Wound-based hair growth modalities
Burning your scalp with hot coals in an attempt to grow hair can backfire. You can try this at home, but I don’t suggest it! There are safe wound-based hair growth modalities that can induce temporary acute inflammation which then triggers the body to grow hair. Some of these therapies include microneedling and scalp massages.
These hair growth protocols follow the principle of ‘what doesn’t kill you makes you stronger’.
Microneedling
Microneedling involves creating micro-channels along balding areas of the scalp. You can use either a ‘derma roller’ or a ‘derma pen’. A derma roller is a device with multiple tiny needles nested into a drum-like cylinder which can then be rolled over the skin. A ‘derma pen’ is a pen-like device that is held vertically over the skin. The pen then vibrates a number of needles up and down, creating micro-channels in the skin.

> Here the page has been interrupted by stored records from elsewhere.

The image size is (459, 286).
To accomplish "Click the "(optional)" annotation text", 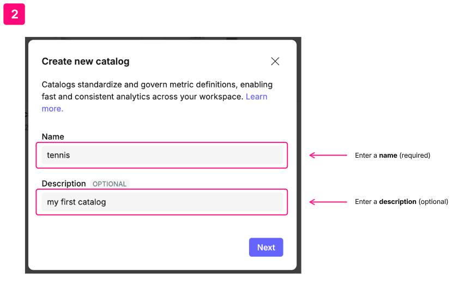I will tap(433, 202).
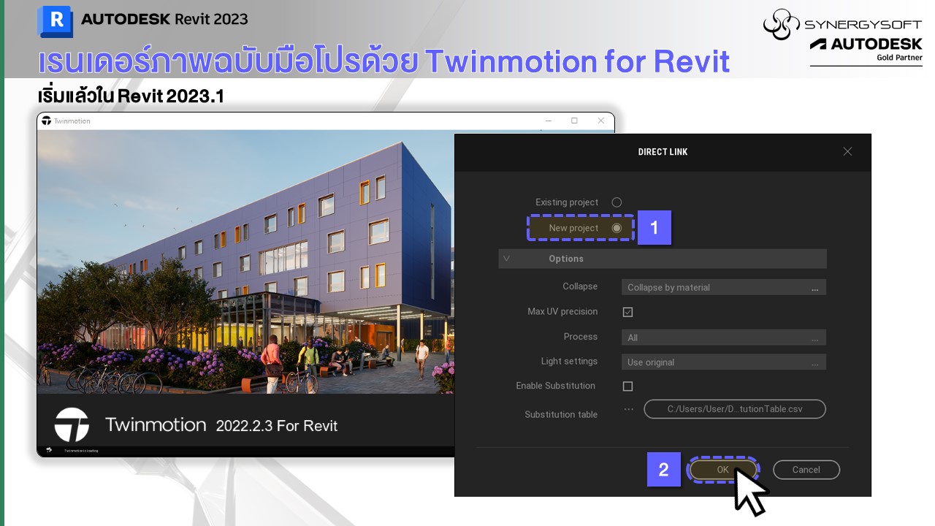This screenshot has width=935, height=526.
Task: Click the substitution table path field
Action: pyautogui.click(x=734, y=409)
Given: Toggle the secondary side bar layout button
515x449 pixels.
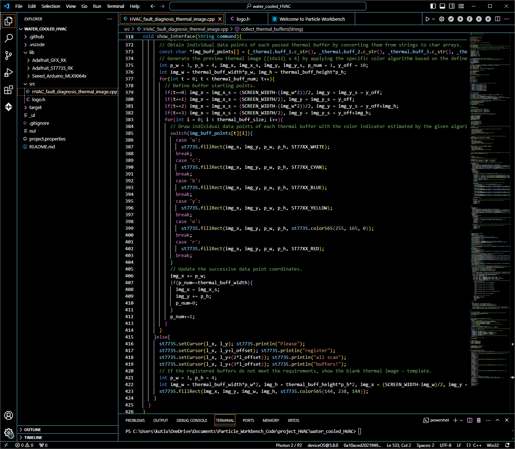Looking at the screenshot, I should 452,6.
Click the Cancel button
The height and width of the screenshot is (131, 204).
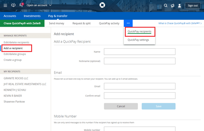(x=121, y=106)
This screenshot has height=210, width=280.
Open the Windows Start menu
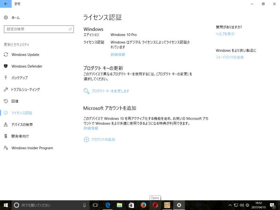coord(6,205)
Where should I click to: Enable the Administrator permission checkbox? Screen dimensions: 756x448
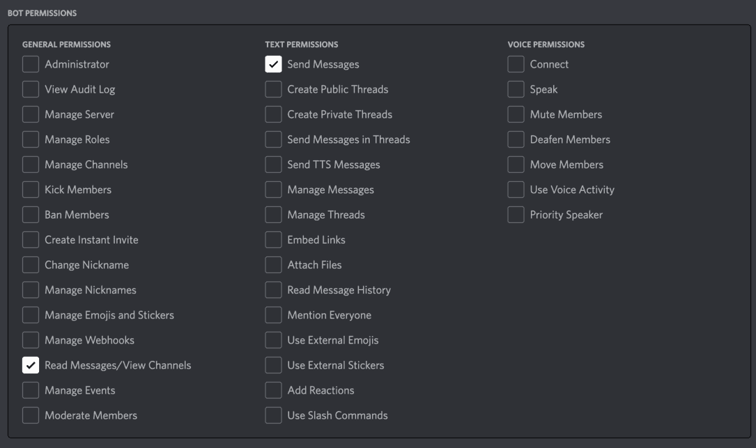(x=31, y=64)
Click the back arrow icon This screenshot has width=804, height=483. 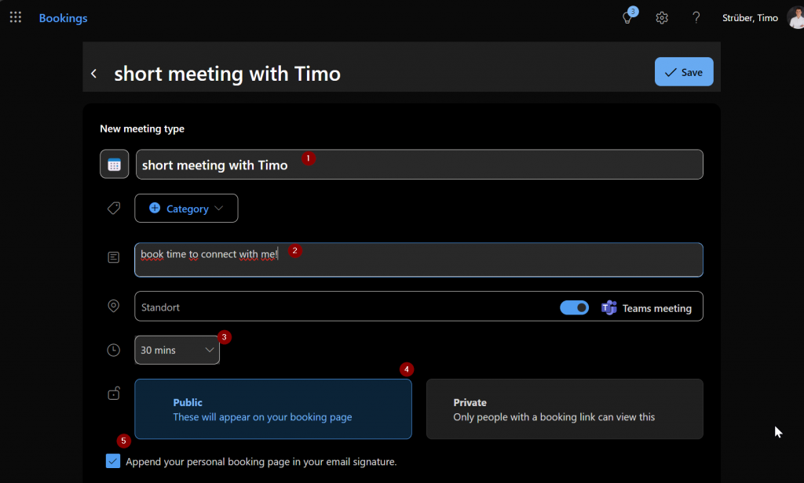[x=94, y=74]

If you choose to try out microneedling and opt for a derma roller over a derma pen, its best to look out for rollers with individual needles. Knock-off derma-rollers contain serrated disks that are closer to little triangular daggers instead of needles.
These impostor derma rollers have wider bases and therefore create slashing and scraping wounds which have been known to leave traction marks on the skin.
On the other hand, legitimate devices using individual needles create gentle and uniform punctures that trigger wound healing responses without causing notable harm.
Scalp massages
By scalp ‘massages’, I’m referring to a vigorous form of physical scalp stimulation which may be better described as a scalp ‘workout’ rather than a ‘massage’.
A case study of a 70-year old man that experienced ‘almost complete restoration of his hair’ after 20 weeks of twice daily 3 minute scalp massages. Another study resulted in hair thickness increase after 24 weeks of 4 minutes of scalp massages per day.